I am a PhD student. I have a scholarship, which pays out a stipend each fortnight -- it is not employment. Sometimes the university might transfer me money as reimbursement. Sometimes, separately to that, I am a casual employee on a short term contract with the university, for small work like marking exams etc. This was not during a time when I had a active employment contract. (though I have restarted one since).

A bit over a month ago, my wife commented that some extra money had shown up in our account, paid by the university. I attributed it to the scholarship strip-end being reindexed (which happens periodically), and back-payment of the difference coming through. And we thought nothing further of it.

Today I get an email from the university saying:

It has come to our attention that you have received a payment in error. It was $800 on the 14/10/16 to bank account ending in ****

Would you be able to return the amount to [The University] at your earliest convenience please? [The University's] details are as follows:...

The email looks legitimate. Proper footers etc. I don't recognize the name of the sender, but the university probably has dozens (or hundred) of finance people, and I've never dealt with more than 3 or 4 of them.

What should I do now? Obviously I don't want to keep money that is not mine. But I want to handle it properly, with a proper paper trail.

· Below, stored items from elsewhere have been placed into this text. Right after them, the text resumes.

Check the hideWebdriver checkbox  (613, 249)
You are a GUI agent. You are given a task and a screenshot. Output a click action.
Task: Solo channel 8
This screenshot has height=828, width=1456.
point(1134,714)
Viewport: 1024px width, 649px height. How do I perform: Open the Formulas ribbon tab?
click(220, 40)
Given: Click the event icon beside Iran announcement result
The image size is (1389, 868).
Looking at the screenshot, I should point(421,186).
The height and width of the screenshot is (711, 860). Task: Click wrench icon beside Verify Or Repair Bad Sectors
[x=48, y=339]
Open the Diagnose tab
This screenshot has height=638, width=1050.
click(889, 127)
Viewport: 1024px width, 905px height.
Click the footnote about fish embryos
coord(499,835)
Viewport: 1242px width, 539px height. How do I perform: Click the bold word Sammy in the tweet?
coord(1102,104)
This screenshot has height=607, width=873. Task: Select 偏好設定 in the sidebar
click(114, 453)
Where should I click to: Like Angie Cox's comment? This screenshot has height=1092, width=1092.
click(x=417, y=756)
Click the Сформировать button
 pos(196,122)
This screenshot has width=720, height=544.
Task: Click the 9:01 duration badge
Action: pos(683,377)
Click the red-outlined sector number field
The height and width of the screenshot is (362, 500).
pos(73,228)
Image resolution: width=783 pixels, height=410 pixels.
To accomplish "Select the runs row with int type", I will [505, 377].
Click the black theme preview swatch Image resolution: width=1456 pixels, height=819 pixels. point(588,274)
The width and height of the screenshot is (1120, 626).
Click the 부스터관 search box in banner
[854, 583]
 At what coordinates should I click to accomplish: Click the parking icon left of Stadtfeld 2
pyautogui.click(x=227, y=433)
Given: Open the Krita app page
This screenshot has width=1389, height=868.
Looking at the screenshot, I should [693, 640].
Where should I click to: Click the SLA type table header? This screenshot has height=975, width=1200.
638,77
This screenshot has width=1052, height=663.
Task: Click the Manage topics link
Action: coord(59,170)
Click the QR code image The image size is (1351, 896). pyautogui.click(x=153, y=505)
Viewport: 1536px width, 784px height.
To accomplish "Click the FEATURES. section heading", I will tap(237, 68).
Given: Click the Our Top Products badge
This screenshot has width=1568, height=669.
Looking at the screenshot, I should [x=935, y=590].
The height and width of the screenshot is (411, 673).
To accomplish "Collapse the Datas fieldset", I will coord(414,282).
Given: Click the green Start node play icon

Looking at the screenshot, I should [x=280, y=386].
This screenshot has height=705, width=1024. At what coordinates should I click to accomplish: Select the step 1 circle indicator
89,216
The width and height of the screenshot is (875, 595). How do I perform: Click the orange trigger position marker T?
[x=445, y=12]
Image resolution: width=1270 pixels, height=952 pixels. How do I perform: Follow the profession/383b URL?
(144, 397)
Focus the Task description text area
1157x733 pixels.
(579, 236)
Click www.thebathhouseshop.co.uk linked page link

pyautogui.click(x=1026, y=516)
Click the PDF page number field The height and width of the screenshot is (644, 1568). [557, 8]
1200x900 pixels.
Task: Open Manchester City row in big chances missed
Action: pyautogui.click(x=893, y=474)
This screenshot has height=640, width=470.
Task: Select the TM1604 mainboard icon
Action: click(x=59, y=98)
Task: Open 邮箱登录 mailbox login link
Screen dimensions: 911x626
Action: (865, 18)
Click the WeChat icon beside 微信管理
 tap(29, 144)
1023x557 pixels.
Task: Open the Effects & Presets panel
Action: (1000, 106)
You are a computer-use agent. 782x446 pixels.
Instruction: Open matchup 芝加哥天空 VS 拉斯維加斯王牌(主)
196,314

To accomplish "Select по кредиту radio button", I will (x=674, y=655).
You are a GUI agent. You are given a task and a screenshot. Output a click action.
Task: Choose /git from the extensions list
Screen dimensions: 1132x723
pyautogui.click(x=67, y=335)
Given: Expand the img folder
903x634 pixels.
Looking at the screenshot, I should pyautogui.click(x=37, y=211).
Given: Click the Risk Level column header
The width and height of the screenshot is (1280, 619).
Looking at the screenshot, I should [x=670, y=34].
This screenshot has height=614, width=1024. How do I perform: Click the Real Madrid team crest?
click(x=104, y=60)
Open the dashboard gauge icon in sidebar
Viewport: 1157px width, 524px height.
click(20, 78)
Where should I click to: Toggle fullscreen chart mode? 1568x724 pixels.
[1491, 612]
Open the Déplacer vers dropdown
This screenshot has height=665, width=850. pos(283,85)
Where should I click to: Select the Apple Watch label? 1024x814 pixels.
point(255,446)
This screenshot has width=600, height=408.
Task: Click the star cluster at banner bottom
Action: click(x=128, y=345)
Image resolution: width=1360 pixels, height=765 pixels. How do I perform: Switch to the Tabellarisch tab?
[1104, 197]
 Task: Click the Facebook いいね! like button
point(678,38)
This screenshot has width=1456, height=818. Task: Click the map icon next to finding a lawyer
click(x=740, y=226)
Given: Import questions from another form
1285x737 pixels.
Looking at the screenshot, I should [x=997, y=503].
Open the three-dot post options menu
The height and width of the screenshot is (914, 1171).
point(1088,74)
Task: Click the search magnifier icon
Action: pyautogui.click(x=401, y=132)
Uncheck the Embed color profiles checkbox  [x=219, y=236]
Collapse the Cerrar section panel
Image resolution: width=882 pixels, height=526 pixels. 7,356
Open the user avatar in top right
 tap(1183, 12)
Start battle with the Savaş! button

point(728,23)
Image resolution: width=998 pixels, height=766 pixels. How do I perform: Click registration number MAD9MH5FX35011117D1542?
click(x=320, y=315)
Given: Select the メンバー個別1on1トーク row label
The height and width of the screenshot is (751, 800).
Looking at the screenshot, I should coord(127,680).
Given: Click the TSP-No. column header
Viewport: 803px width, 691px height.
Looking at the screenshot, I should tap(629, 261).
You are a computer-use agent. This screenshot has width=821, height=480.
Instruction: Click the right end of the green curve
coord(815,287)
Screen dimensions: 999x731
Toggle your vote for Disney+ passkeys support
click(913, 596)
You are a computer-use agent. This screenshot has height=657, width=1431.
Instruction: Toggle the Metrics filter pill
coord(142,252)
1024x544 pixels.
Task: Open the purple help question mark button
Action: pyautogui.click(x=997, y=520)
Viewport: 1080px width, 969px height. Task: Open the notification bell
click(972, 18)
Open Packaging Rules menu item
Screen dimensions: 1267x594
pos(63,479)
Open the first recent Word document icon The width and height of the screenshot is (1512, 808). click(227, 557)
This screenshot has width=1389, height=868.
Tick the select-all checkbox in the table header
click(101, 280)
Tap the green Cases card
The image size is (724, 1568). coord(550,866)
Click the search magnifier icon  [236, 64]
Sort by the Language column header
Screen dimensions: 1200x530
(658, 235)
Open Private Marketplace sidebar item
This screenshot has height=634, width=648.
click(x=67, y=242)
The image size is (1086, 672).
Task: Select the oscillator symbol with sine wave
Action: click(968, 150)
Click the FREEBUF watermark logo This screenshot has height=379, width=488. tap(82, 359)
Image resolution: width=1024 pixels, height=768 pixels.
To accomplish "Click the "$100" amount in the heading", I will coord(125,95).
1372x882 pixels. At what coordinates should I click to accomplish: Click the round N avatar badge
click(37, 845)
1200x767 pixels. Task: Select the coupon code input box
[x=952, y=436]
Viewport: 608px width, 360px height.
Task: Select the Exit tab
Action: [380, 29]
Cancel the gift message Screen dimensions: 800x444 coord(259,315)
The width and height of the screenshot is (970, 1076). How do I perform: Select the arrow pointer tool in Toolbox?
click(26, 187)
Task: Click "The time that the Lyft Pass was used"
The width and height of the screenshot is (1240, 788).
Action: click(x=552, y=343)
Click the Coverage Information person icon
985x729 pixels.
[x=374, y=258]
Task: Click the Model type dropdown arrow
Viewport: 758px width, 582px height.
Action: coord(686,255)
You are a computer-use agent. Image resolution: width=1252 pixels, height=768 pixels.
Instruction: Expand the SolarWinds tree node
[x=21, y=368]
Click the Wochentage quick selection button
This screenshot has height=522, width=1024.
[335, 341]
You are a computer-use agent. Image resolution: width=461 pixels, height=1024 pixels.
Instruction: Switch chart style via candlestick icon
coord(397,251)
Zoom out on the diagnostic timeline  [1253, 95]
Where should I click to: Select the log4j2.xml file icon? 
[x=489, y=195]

Is doing a bank transfer to correct their mistake, actually the right way to do it in the first place? Seems like it would not leave a very audit-able paper trail

This fact sheet from the Australian Financial Services Ombudsman seems to suggest the correct protocol may be is for them to take the issue up with my bank, as a mistaken payment.

But I'm not sure.

  • If legit, they are at least giving you the courtesy of asking for it back instead of having the bank retroactively yank the funds out
    – user662852
    Commented Nov 16, 2016 at 4:58
  • very audit-able paper trail Don't transfer the money in one go. Do a $1 transfer and ask them to confirm on email/snail mail. And transfer the rest only after they have confirmed and you have something to prove that they had accepted it.
    – DumbCoder
    Commented Nov 16, 2016 at 8:32
  • In other circumstances though this is a common scamming scheme. So it all depends on if you trust them. Commented Nov 16, 2016 at 14:23

5 Answers 5


If you are convinced/sure its legit.

Is doing a bank transfer to correct their mistake, actually the right way to do it in the first place?

Best is to write to University and ask if this extra can be adjusted towards future payments. Not sure how much that is and would one or two future payments cover it off.

The second best thing would be to ask if University can take it up with Bank and have this reversed?

If the above don't work, then request for an address where you can send the check for the refund.

  • 1
    And make sure the check is made out in the University's name. Ref Commented Nov 17, 2016 at 13:40
  • Cheques? Are you guys living in the 19th century? I don't know anyone in Australia who's used a cheque in the last decade.
    – Josh
    Commented May 9, 2017 at 18:32

Confirming whether the payment was an error
The simplest method is to confirm manually with the University whether the payment was a mistake and satisfy that between yourselves.

If you're concerned it's fraudulant, I recommend calling the University finance office on a phone number you find on their website, or call one of the people you know.

Reversing the payment
To formally reverse the payment, I'd check your Product Disclosure Statement on your account with the bank. There's almost always a fee involved where a payment is reversed. It's probably easiest to just issue the payment back to the university to an agreed BSB/Account Number.

  • it is not that I think it is fraudulent. Its that I want to know the correct protocol, for reversing a transfer Commented Nov 16, 2016 at 5:30

Call in to the bank using a publicly available number to verify the request.


Really a very straightforward situation, and subsequently, answer. Call the university pursors that you normally deal with, ask them to document the last 3 months of disbursements and highlight the incorrect one(s).

If the money is already spent out, ask them if they can apply it to future disbursements via adjusting entries, and call it a day. If not, and you CAN pay it back, go to your bank and ask them to figure it out...which they should be able to do, having the original sender's info.


You have received some good answers, but since your concern is proper protocol, keep everything in writing (emails, not phone calls). Also, you'll get a quick response by contacting the University "Accounts Payable" department, confirm the situation with a summary as you posted here and ask for the ABA routing number for the transfer. The routing number, email, and you bank statement is all the records you need to cover your but.